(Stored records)
++++

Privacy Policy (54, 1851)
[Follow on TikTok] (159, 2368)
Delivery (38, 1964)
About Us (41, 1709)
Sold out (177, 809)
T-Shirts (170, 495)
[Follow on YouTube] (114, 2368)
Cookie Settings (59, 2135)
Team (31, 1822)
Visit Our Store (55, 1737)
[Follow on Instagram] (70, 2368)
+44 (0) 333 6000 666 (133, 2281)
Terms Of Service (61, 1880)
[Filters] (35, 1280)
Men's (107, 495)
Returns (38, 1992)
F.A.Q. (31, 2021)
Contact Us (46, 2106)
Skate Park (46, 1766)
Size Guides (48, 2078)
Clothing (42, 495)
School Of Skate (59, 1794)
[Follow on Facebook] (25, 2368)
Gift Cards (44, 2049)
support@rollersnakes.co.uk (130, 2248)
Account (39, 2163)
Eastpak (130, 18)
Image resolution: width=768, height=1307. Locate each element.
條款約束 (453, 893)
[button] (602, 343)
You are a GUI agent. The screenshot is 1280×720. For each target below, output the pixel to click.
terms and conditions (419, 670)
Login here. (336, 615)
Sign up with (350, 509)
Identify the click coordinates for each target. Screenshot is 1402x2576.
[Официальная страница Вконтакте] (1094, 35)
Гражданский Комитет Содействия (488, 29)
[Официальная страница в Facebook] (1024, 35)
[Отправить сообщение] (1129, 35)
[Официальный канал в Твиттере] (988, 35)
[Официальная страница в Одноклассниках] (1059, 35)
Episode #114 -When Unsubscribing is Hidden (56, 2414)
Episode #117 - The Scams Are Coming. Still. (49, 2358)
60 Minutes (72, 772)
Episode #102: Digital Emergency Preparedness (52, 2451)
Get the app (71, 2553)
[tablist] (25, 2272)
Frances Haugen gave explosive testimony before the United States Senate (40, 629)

++++

■ **PROBLEM DETAILS**
Repeat every line of the data word for word until you have repeated the line that contains "[Официальная страница в Facebook] (1024, 35)", which is the last one to include.

■ **TASK SOLUTION**
Privacy Policy (54, 1851)
[Follow on TikTok] (159, 2368)
Delivery (38, 1964)
About Us (41, 1709)
Sold out (177, 809)
T-Shirts (170, 495)
[Follow on YouTube] (114, 2368)
Cookie Settings (59, 2135)
Team (31, 1822)
Visit Our Store (55, 1737)
[Follow on Instagram] (70, 2368)
+44 (0) 333 6000 666 (133, 2281)
Terms Of Service (61, 1880)
[Filters] (35, 1280)
Men's (107, 495)
Returns (38, 1992)
F.A.Q. (31, 2021)
Contact Us (46, 2106)
Skate Park (46, 1766)
Size Guides (48, 2078)
Clothing (42, 495)
School Of Skate (59, 1794)
[Follow on Facebook] (25, 2368)
Gift Cards (44, 2049)
support@rollersnakes.co.uk (130, 2248)
Account (39, 2163)
Eastpak (130, 18)
Image resolution: width=768, height=1307. Locate each element.
條款約束 (453, 893)
[button] (602, 343)
You are a GUI agent. The screenshot is 1280×720. For each target below, output the pixel to click.
terms and conditions (419, 670)
Login here. (336, 615)
Sign up with (350, 509)
Identify the click coordinates for each target. Screenshot is 1402x2576.
[Официальная страница Вконтакте] (1094, 35)
Гражданский Комитет Содействия (488, 29)
[Официальная страница в Facebook] (1024, 35)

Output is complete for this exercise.